Pesquisa aponta que grupos de família são os principais vetores de fake news no WhatsApp

Redação DM

Publicado em 23 de abril de 2018 às 11:47 | Atualizado há 8 anos

Uma pesquisa inédita feita pelo Monitor do Debate Político no Meio Digital, da Universidade de São Paulo (USP), identificou que os grupos de família são os principais vetores de notícias falsas no WhatsApp. Segundo dados da pesquisa, metade dos boatos que circularam no WhatsApp sobre a vereadora carioca assassinada no mês passado, Marielle Franco (PSOL), foi em grupos de família.

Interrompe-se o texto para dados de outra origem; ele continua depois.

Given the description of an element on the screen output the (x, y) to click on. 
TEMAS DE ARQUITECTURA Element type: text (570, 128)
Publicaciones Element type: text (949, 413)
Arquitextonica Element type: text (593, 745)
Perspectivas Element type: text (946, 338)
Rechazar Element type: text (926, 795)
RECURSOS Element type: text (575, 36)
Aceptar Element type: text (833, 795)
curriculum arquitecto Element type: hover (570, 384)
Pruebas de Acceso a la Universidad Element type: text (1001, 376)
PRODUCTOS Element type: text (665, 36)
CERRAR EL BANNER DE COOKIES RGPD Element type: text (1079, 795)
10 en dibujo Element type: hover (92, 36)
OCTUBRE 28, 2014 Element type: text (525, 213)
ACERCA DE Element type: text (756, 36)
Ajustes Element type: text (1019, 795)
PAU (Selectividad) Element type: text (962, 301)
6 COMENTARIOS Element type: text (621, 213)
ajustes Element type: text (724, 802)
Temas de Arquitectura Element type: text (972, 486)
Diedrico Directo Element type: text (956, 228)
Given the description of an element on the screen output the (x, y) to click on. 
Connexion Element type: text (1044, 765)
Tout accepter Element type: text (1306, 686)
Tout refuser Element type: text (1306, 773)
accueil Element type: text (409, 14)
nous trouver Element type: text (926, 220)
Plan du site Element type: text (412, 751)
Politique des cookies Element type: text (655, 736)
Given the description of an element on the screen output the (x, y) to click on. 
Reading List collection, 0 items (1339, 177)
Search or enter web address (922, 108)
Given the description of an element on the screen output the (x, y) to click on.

Os pesquisadores usaram as respostas de 2.520 pessoas a um questionário online elaborado pelo grupo. Segundo a BBC Brasil, a metodologia utilizada se baseia em um estudo israelense que procurou a origem dos boatos espalhados pelo WhatsApp após um sequestro de israelenses na Cisjordânia, em 2014.

Depois de uma filtragem, os pesquisadores identificaram que 1.145 respostas de pessoas que afirmaram ter recebido textos falando que Marielle era ex-mulher do traficante Marcinho VP. Além disso, teve relatos de pessoas que receberam textos dizendo que a vereadora teria engravidado do traficante aos 16 anos.

Algumas pessoas ainda disseram que receberam uma foto onde supostamente Marielle estava sentada no colo do traficante. Ainda de acordo com a BBC, na verdade não era ela nem ele na imagem.